Copy the listing from the line with "Open the Hoek" up to and including its last line, and substitute "Bluesky" for "Twitter" while leaving everything else unchanged.

.....

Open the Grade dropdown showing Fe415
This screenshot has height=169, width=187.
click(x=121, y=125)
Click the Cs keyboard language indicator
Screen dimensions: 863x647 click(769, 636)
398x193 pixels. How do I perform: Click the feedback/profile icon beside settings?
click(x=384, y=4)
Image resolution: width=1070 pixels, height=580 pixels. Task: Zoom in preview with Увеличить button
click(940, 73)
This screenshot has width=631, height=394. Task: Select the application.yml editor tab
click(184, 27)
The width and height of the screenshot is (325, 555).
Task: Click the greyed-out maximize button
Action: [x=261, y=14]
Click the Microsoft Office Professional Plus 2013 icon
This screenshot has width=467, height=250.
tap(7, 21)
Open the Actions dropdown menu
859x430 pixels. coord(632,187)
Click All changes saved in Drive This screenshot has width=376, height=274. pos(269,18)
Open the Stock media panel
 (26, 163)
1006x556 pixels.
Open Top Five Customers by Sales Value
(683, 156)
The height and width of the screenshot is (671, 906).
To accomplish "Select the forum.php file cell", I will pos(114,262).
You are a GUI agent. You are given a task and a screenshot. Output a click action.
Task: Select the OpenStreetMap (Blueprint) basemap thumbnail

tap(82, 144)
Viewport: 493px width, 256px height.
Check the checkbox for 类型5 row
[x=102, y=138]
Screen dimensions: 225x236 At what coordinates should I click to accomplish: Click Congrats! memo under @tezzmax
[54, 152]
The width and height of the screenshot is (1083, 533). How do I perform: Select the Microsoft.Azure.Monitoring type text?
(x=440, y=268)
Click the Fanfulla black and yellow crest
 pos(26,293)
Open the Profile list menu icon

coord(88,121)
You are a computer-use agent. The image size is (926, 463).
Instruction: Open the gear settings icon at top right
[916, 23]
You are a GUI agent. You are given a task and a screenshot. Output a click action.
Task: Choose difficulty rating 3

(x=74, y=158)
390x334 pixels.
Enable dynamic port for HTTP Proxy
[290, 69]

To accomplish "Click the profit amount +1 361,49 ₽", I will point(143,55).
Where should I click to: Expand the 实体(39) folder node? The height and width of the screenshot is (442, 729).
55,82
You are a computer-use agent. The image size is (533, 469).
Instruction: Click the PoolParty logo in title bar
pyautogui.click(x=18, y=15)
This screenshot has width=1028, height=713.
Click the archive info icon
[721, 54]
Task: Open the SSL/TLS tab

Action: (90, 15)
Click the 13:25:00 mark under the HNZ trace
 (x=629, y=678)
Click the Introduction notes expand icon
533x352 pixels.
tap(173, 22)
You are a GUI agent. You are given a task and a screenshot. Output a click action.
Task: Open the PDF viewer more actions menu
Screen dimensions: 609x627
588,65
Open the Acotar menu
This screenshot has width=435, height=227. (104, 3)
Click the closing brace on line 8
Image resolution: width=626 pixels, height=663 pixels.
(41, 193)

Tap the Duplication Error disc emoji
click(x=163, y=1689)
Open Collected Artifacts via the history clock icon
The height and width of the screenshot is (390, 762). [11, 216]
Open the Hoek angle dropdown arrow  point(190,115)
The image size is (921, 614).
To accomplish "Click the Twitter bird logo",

.....

- _Output_:
Open the Hoek angle dropdown arrow  point(190,115)
The image size is (921, 614).
To accomplish "Click the Bluesky bird logo",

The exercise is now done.